We know how tricks and tips in any programming language are always an awesome thing to read for programmers out there! And what could be more fun to find some tricks in a language as complicated as Python. So while we were hunting for some Python support, we stumbled upon this interesting set of tricks shared by secnetix, and as sharing is the mantra of our community, here’s the list:

1. Emulating “?:”
Python doesn’t know the trinary operator “?:” from C. However, it’s pretty easy to emulate:
x ? y : z –> [z, y][bool(x)]
(If you’re sure that x is already a boolean type (or an integer of value 0 or 1), you can omit the bool() function, of course.)
How does the trick work? Simply create a small list constant, containing the two values to choose from, and use the boolean as an index into the list. “False” is equivalent to 0 and will select the first element, while “True” is equivalent to 1 and will select the second one.

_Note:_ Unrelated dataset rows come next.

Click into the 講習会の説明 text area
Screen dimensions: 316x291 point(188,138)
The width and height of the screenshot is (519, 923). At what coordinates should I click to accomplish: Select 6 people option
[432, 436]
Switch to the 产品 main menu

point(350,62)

Note that always all three operands will be evaluated, unlike the “?:” operator in C. If you need shortcut evaluation, use an if-else statement.
Actually, there’s another way to do it with shortcut evaluation, but it only works if y does not contain a boolean False equivalent:
x ? y : z –> bool(x) and y or z
2. Checking the Python version
You will often find yourself using features that are not available in older versions of Python. If someone happens to run your program with a too old version, an ugly exception traceback will be printed which is usually not very helpful to the user. Better use a snippet like this:
import sys
if not hasattr(sys, “hexversion”) or sys.hexversion < 0x020300f0:
sys.stderr.write(“Sorry, your Python is too old.\n”)
sys.stderr.write(“Please upgrade at least to 2.3.\n”)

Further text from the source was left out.